Relaying the order, he watches as the drinks are made trying to see if the pours are metered like back home where the separation of church and state is almost non-existent. No meters, the best of which is Brian’s Makers Mark. It’s a glass full of ice, which surprises him at first because most of the time when you order a whiskey on the rocks it’s just a few cubes, next the bartender pulls the bottle and pours for a solid four seconds. Filling the small rocks glass almost to the rim. Now he waits for the price. Back in Utah that drink would have had to be poured over at least three or four doubles.
“That’ll be 15 bucks.”
“Here you go man.” Tyson says as he hands the bartender his credit card.
“You just want to leave this open?”
This had always been Tyson’s weakness. An open tab meant that he could get drinks whenever he saw fit, which was usually too many, without ever having to hand anything over except on the first order.
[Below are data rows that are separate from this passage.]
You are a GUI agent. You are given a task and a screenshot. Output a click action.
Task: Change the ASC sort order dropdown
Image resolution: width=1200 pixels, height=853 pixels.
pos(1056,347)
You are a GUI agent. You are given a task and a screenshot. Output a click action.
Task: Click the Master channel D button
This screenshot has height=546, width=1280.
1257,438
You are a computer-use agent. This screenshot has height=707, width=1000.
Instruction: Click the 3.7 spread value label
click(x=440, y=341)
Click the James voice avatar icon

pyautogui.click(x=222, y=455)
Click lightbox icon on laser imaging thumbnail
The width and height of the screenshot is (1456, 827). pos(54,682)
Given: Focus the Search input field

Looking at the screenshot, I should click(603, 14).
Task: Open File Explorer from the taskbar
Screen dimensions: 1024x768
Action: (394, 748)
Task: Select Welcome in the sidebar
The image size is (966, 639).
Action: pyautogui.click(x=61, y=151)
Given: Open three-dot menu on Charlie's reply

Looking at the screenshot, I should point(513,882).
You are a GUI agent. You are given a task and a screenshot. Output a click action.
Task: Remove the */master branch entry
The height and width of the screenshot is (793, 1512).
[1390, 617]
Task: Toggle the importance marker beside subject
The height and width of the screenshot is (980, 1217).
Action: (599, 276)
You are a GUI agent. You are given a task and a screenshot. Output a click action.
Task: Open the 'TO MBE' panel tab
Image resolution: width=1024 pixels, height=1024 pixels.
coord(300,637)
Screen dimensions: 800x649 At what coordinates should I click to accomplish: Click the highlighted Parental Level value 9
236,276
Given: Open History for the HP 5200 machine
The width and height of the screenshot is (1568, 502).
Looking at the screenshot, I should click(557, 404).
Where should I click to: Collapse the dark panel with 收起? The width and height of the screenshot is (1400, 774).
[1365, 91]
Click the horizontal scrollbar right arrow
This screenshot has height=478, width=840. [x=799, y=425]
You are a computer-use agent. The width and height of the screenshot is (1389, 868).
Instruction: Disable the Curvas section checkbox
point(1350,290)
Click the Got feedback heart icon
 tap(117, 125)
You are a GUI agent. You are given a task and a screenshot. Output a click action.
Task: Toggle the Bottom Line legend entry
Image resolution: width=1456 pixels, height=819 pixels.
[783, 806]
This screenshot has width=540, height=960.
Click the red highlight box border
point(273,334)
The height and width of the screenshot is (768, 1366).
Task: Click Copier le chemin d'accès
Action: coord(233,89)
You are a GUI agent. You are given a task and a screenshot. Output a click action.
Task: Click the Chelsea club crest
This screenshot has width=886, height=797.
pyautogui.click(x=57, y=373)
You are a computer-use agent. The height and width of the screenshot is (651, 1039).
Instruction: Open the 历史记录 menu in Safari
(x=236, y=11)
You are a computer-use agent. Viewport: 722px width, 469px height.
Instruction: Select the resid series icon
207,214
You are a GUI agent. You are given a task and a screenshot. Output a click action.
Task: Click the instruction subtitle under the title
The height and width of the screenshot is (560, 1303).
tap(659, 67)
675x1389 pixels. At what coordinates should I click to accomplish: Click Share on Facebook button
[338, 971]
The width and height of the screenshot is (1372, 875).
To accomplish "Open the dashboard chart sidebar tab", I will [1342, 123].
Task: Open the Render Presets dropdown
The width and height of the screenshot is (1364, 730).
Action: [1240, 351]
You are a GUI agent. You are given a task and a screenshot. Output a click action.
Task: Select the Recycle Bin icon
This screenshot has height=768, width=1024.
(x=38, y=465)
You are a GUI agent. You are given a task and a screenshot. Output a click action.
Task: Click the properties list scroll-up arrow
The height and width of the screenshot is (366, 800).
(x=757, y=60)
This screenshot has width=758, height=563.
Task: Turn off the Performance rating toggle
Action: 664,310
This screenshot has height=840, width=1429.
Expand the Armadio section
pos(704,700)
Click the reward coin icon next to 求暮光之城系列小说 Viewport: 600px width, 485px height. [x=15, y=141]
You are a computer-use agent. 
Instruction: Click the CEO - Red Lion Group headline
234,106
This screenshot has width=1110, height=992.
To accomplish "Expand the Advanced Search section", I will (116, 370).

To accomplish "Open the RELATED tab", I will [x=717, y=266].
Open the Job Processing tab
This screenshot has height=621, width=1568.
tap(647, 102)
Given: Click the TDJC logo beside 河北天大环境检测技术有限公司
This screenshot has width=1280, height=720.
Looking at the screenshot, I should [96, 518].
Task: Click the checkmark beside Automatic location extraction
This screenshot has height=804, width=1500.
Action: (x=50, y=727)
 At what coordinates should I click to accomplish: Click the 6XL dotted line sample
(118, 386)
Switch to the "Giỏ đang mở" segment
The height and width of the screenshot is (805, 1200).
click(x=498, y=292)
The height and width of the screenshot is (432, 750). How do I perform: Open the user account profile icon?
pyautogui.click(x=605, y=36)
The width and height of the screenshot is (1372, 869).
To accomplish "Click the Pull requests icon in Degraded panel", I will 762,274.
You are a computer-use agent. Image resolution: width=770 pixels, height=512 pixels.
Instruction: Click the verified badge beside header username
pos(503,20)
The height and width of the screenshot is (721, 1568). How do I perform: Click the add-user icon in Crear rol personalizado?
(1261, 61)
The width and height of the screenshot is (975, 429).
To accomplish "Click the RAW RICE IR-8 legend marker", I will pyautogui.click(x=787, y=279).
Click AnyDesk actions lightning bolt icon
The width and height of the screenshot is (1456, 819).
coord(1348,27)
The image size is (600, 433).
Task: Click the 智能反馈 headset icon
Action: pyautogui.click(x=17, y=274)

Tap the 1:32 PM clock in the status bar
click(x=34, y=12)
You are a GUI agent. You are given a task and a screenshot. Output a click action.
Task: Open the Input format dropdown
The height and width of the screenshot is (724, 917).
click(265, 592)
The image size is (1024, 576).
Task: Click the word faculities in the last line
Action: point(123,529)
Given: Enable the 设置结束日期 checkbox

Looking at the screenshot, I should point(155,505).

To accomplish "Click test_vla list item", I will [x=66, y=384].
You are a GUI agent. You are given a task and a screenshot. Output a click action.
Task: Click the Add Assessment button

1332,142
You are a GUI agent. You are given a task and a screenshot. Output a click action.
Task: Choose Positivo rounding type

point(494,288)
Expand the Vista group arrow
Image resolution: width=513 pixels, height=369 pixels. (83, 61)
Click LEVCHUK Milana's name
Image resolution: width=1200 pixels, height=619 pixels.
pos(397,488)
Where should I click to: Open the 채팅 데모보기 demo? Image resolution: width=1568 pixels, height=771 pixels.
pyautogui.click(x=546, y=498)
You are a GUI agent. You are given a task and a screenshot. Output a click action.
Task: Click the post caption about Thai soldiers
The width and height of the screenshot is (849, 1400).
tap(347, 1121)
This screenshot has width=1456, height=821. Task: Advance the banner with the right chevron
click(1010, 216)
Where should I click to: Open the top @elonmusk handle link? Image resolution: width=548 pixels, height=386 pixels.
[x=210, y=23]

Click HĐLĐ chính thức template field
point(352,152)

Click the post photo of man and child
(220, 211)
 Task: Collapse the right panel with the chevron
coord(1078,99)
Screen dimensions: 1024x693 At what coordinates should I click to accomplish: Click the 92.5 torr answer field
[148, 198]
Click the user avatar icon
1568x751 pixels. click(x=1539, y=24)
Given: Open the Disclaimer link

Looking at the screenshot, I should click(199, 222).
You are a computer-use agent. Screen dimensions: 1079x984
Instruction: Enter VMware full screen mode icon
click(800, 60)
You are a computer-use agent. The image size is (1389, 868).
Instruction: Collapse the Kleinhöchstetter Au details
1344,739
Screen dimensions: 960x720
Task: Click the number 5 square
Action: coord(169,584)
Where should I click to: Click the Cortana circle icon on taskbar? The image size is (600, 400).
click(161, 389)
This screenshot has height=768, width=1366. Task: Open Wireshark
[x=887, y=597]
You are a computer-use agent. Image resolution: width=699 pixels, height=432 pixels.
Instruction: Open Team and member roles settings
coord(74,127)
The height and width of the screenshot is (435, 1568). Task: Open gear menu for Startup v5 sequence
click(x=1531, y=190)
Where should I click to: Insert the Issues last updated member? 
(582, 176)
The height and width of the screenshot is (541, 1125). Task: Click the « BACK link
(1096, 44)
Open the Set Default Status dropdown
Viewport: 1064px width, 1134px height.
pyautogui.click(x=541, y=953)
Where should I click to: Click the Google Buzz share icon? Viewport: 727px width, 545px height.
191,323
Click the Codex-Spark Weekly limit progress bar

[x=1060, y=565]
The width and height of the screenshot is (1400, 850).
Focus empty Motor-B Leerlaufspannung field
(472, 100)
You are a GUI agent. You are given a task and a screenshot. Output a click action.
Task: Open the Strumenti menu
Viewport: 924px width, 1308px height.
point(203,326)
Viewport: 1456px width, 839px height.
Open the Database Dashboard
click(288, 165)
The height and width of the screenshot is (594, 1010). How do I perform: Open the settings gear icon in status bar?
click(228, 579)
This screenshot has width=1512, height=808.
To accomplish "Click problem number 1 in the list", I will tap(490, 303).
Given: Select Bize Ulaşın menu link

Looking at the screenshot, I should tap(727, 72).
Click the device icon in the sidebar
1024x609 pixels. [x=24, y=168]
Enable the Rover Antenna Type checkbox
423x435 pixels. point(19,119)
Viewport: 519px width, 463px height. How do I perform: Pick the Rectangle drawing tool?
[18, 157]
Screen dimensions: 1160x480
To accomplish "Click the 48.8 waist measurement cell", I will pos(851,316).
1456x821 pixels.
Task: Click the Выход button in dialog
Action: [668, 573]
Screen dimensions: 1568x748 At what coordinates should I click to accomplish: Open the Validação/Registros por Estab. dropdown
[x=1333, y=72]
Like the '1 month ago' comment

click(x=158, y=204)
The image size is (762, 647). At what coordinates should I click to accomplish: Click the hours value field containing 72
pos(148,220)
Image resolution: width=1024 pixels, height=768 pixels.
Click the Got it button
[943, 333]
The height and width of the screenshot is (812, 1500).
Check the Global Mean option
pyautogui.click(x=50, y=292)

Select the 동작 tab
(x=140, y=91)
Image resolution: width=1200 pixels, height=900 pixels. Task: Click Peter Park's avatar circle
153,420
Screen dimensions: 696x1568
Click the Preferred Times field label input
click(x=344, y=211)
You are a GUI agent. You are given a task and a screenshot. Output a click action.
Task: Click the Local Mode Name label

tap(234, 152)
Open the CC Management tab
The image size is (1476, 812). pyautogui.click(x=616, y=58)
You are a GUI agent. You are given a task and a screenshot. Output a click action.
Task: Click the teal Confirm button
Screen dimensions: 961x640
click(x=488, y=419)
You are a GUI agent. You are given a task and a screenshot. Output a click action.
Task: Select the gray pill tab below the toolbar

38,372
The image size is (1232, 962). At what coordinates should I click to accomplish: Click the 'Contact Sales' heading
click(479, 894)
“Yeah. Just hang onto my card.”
Picking up the three rocks glasses he heads back to the table. Maneuvering with all the concentration he can muster he weaves his way through the people still waiting to get a drink. He spots some girls that must have gotten while he was waiting. Surprisingly, they seemed to be looking just as much at him as he was at them. He reveled in the thought of going up to them and maybe introducing himself. As he walked by he thought about the missed opportunity or the bullet he may have just dodged. This was the bane of his existence. Never knowing if he had just missed the chance of a lifetime or possibly preserved the little sanity he had left.
Returning to the table he sets the drinks down on the aged and worn wood that looked like it had been the side of a local barn for 100 years before someone decided to make a table out of it.
“Holy shit. Is that mine?” Brian asks with his eyes wide.